_Aufgabe:_
Beantworte bitte die folgenden Fragen zum Auszug über den Brand Purpose:
(a) Wie viele von 10 Verbrauchern finden laut der Umfrage, dass Marken zu sehr versuchen, den Anschein zu erwecken, dass sie sich engagieren?
(b) Welches Markenattribut nennt der Auszug das wertvollste, das Marketer stärken können?
(c) Welche Marke besitzt Unilever laut dem Auszug neben Dove?

_Ausgewählter Auszug:_
######
Wenn Marken damit beginnen, für ihre Werte und Vorzüge (d. h. den Brand Purpose) zu werben, müssen sie die Verbraucher davon überzeugen, dass ihre Bemühungen uneigennützig und nicht auf Profit ausgerichtet sind. Laut einer kürzlich durchgeführten Umfrage sind 4 von 10 Verbrauchern der Meinung, dass Marken zu sehr versuchen, den Anschein zu erwecken, dass sie sich engagieren. Wenn sich eine Marke in eine Initiative stürzt, die ihrem Brand Purpose nicht gerecht wird, wird sie sofort von einem bereits skeptischen Kundenstamm zurückgewiesen. Vertrauen ist das wertvollste Markenattribut, das Marketer stärken können. Dazu gehört auch, den Brand Purpose authentisch zu vermitteln.
5. Den Brand Purpose mit dem Unternehmenszweck in Einklang bringen
Ein häufiger Fehler der Marken hängt damit zusammen, dass sie die Beziehung zur Muttermarke oder zu anderen Marken innerhalb der Muttergesellschaft nicht berücksichtigen. Es ist wichtig, dass ein Brand Purpose nicht mit einem anderen in Konflikt gerät.
Als Dove beispielsweise die "Campaign for Real Beauty" startete, geriet die Muttergesellschaft Unilever in Schwierigkeiten, da das Unternehmen auch die Marke Axe besitzt. Das Problem? Dove griff Marken an, die künstliche Schönheit aufwerteten, weil sie das Selbstvertrauen der Frauen untergruben, während Axe in der Tat Frauen sexualisierte. Dieser Umstand führte zu einer unerwünschten öffentlichen Medienaufmerksamkeit. Ein kluger Brand Purpose stellt sicher, dass zumindest die Zielsetzung einer Marke nicht mit der einer anderen Marke unter dem gleichen Dach in Konflikt gerät. Der "Brand Purpose" sollte einer Marke zu Wachstum verhelfen und nicht eine Richtung vorgeben, die zu Boykott und Abwanderung der Verbraucher führt. Um den Brand Purpose effektiv zu gestalten und zu aktivieren, bedarf es daher gründlicher Überlegungen.
######
_Bereitgestelltes Material:_
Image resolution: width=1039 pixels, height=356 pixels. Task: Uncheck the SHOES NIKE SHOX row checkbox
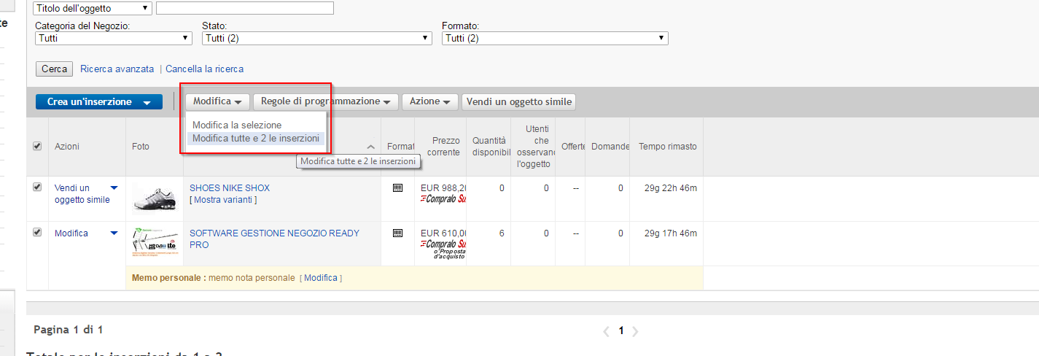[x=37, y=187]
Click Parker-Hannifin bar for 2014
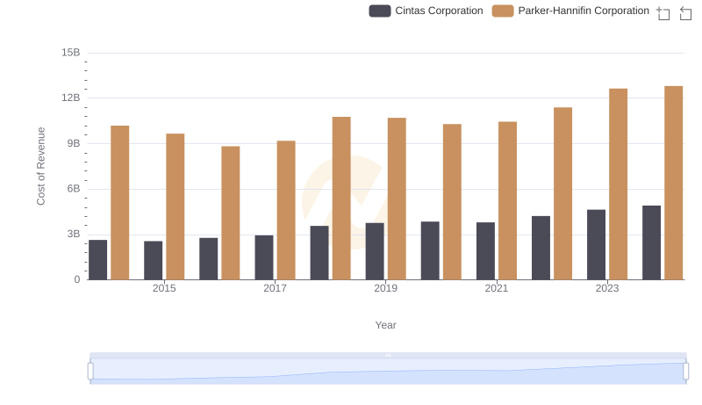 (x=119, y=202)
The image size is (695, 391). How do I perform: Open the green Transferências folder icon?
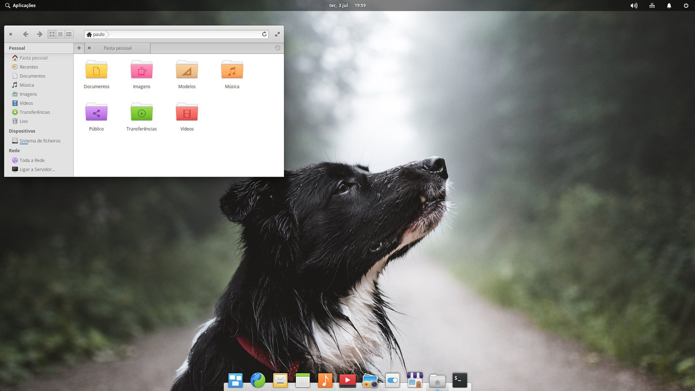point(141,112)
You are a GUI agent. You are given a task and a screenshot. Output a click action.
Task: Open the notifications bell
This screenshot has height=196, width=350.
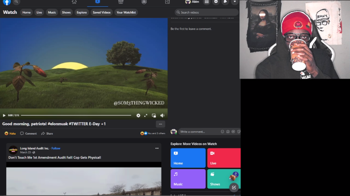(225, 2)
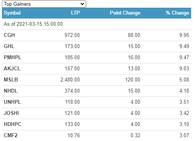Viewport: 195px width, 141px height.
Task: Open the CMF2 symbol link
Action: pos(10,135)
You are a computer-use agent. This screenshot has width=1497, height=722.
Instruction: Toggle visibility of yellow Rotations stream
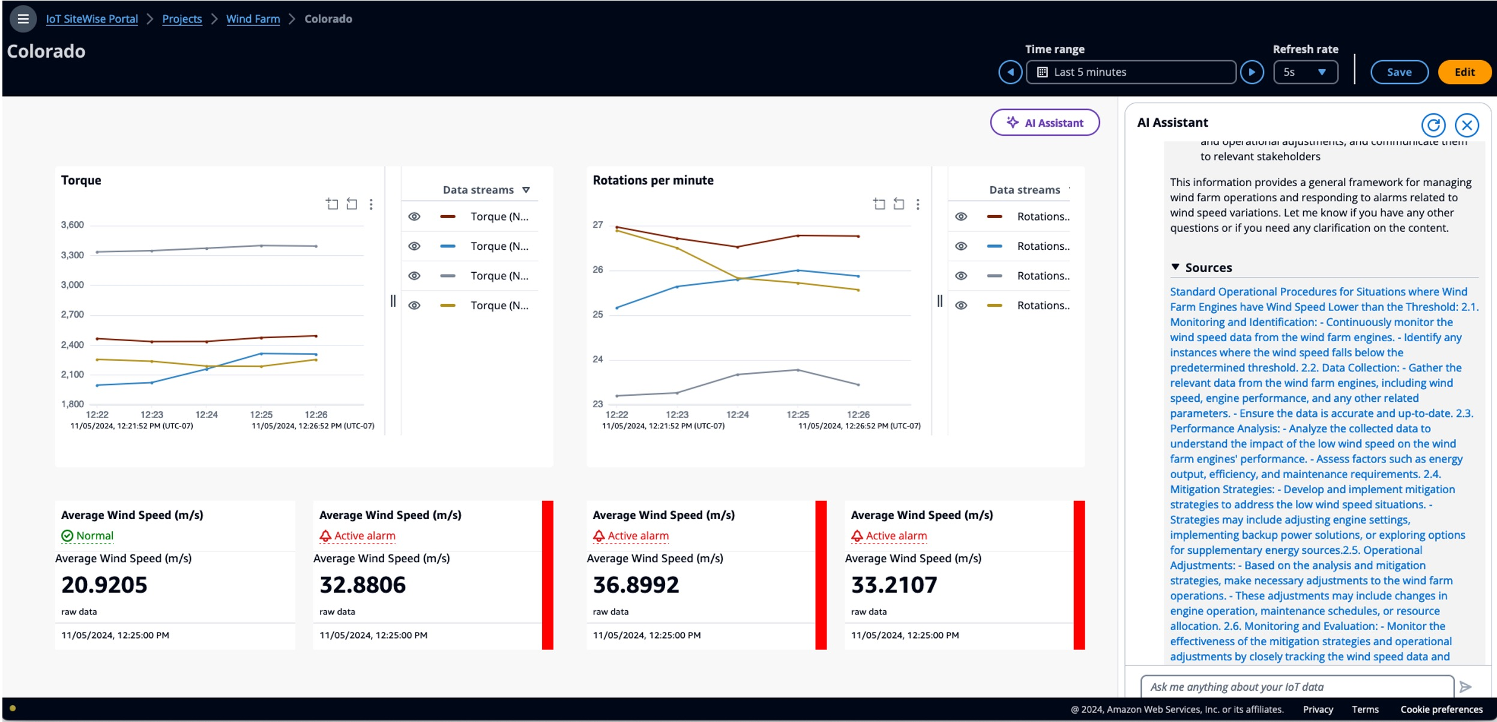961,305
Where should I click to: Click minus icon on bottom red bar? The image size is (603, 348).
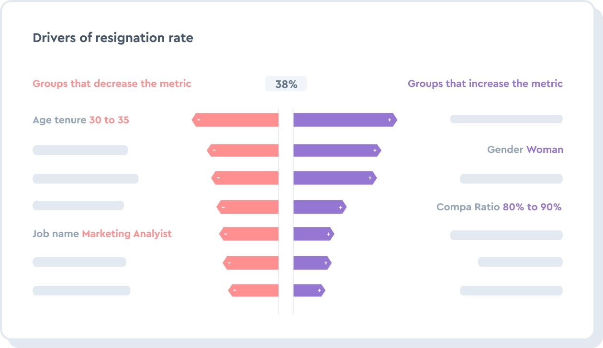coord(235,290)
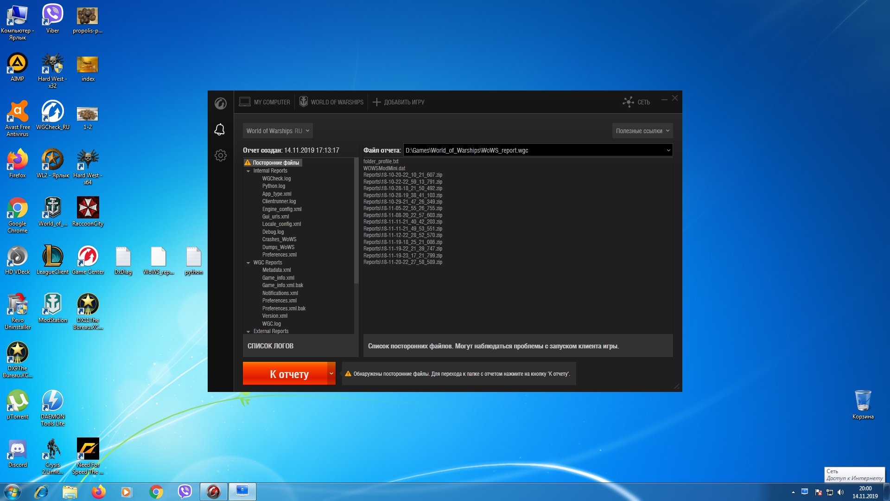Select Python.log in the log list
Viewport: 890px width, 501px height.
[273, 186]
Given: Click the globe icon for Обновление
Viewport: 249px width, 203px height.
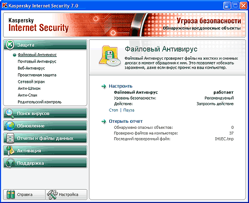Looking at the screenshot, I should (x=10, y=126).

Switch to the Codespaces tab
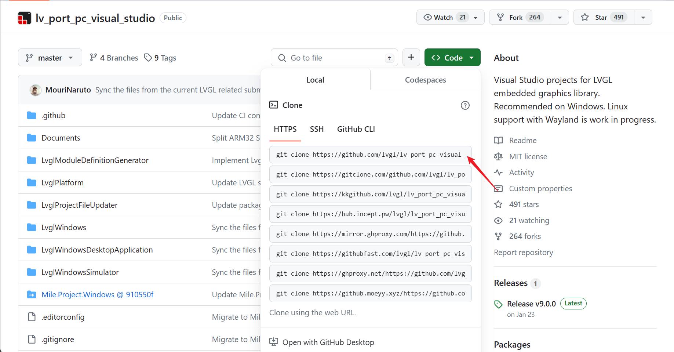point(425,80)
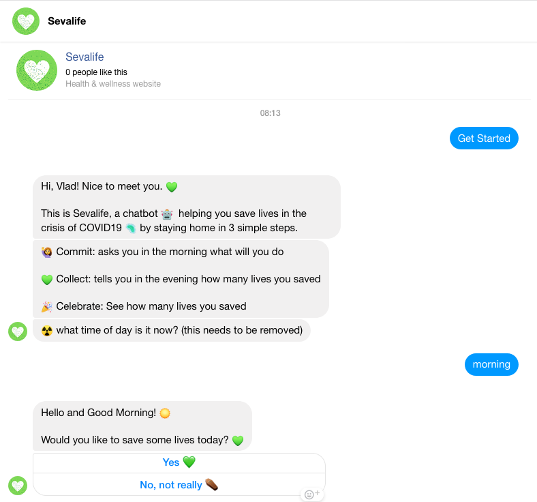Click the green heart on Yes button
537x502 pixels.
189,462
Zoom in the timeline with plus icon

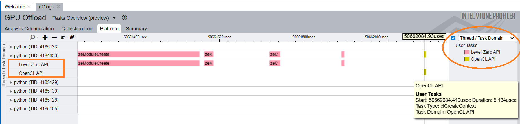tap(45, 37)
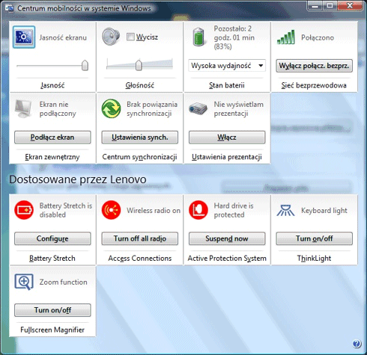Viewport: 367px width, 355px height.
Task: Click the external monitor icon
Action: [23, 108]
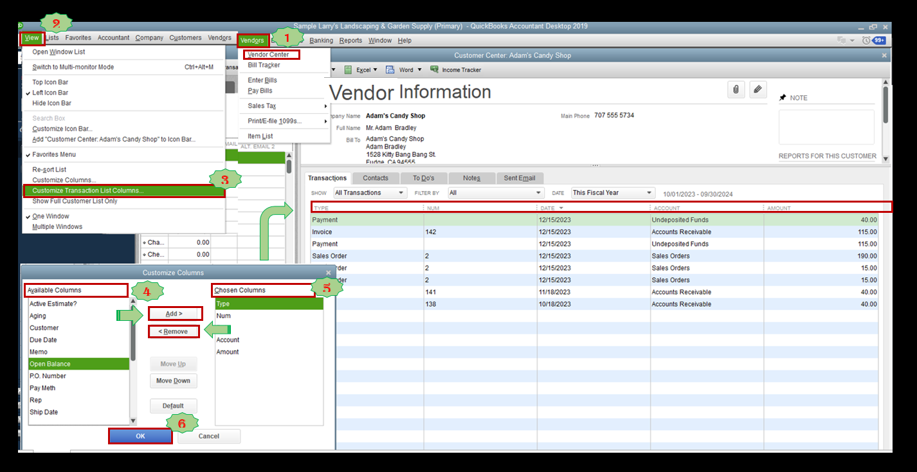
######
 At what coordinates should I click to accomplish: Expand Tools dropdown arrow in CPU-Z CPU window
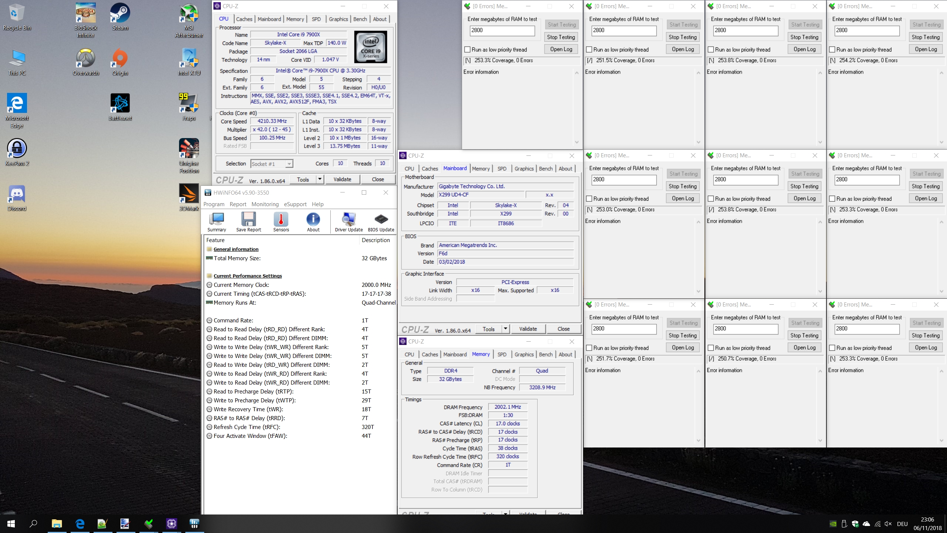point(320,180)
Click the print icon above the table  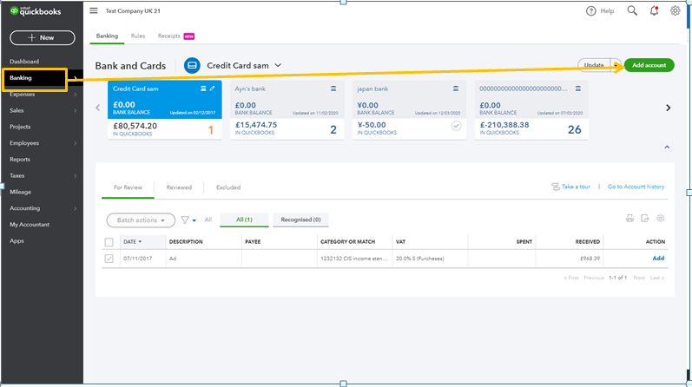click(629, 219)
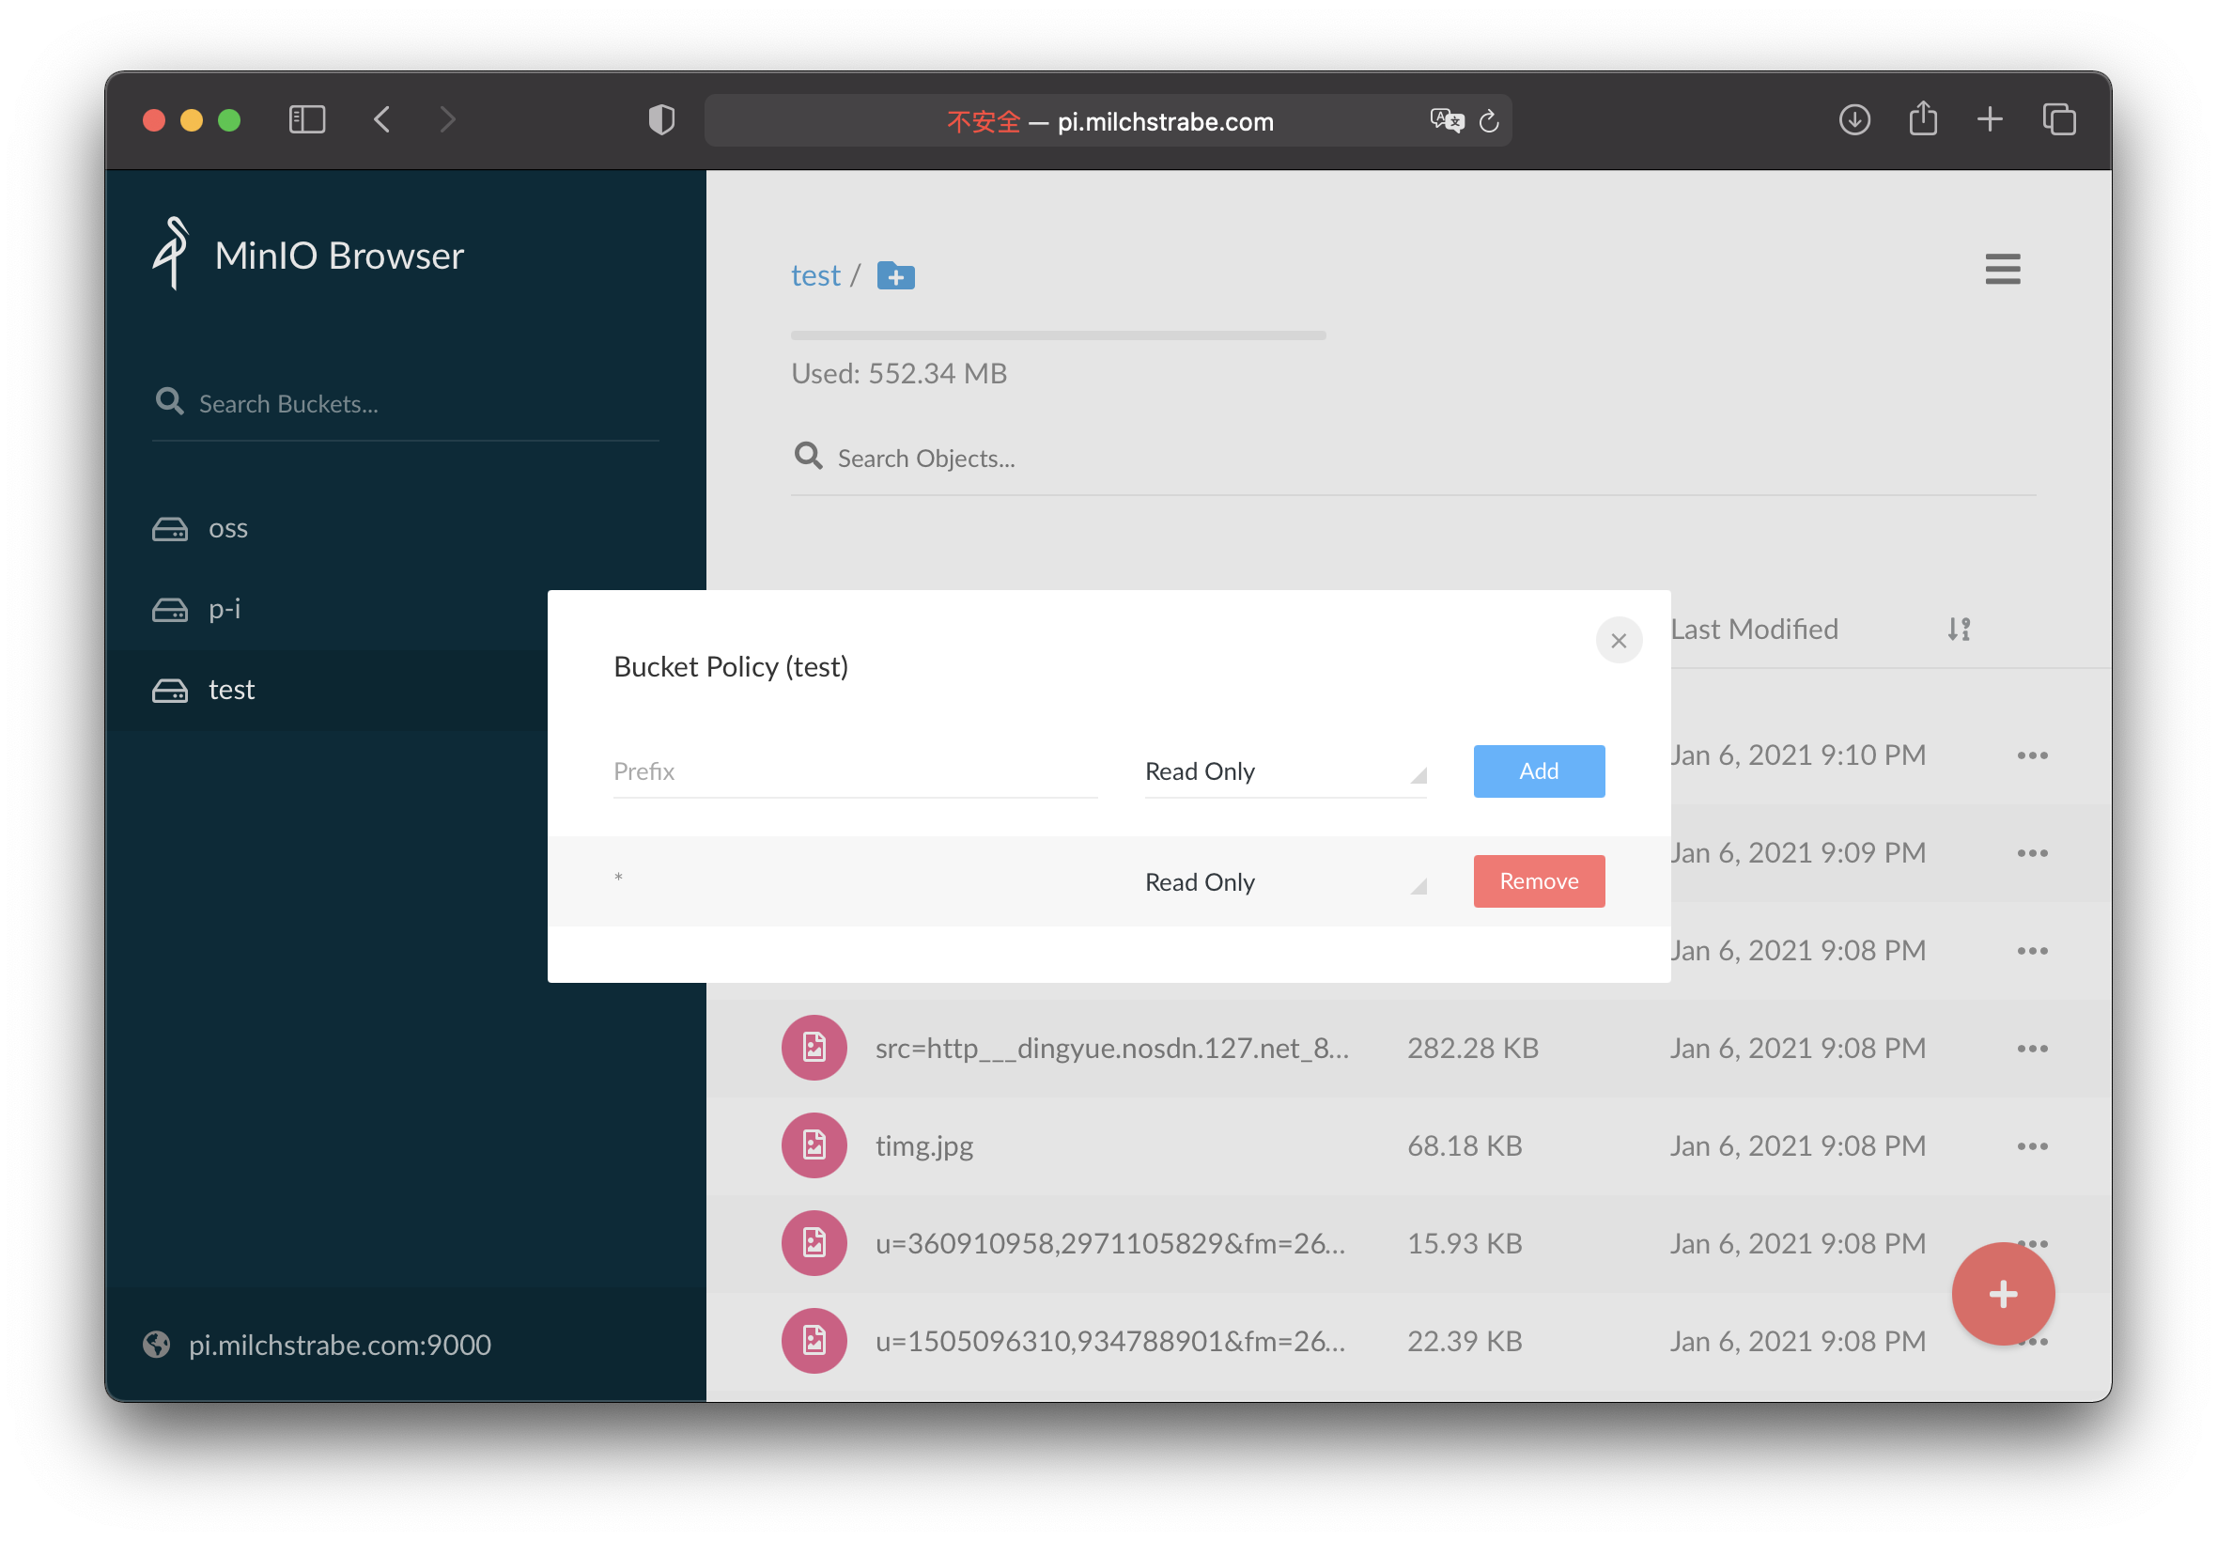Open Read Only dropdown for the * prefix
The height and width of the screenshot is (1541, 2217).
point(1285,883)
######
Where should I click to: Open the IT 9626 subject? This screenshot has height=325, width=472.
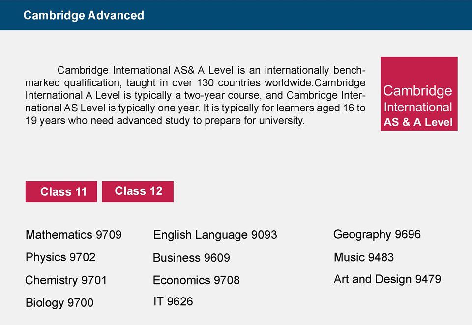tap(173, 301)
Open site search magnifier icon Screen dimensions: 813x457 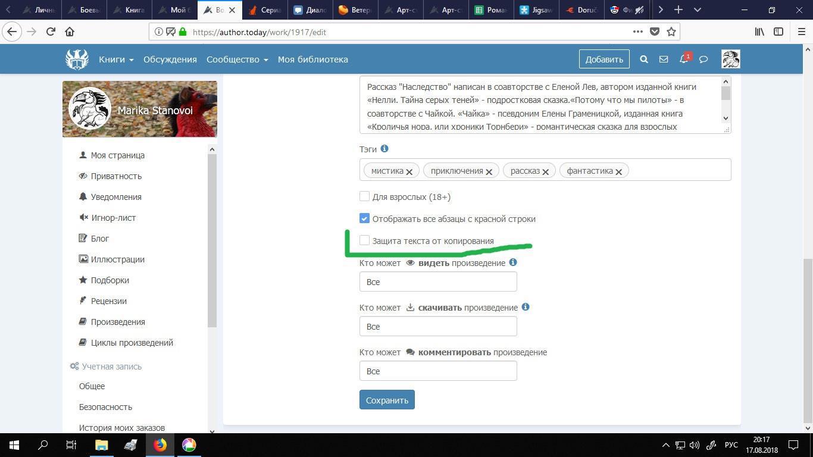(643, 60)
######
_Antwort:_
(a) 4 von 10
(b) Vertrauen
(c) Axe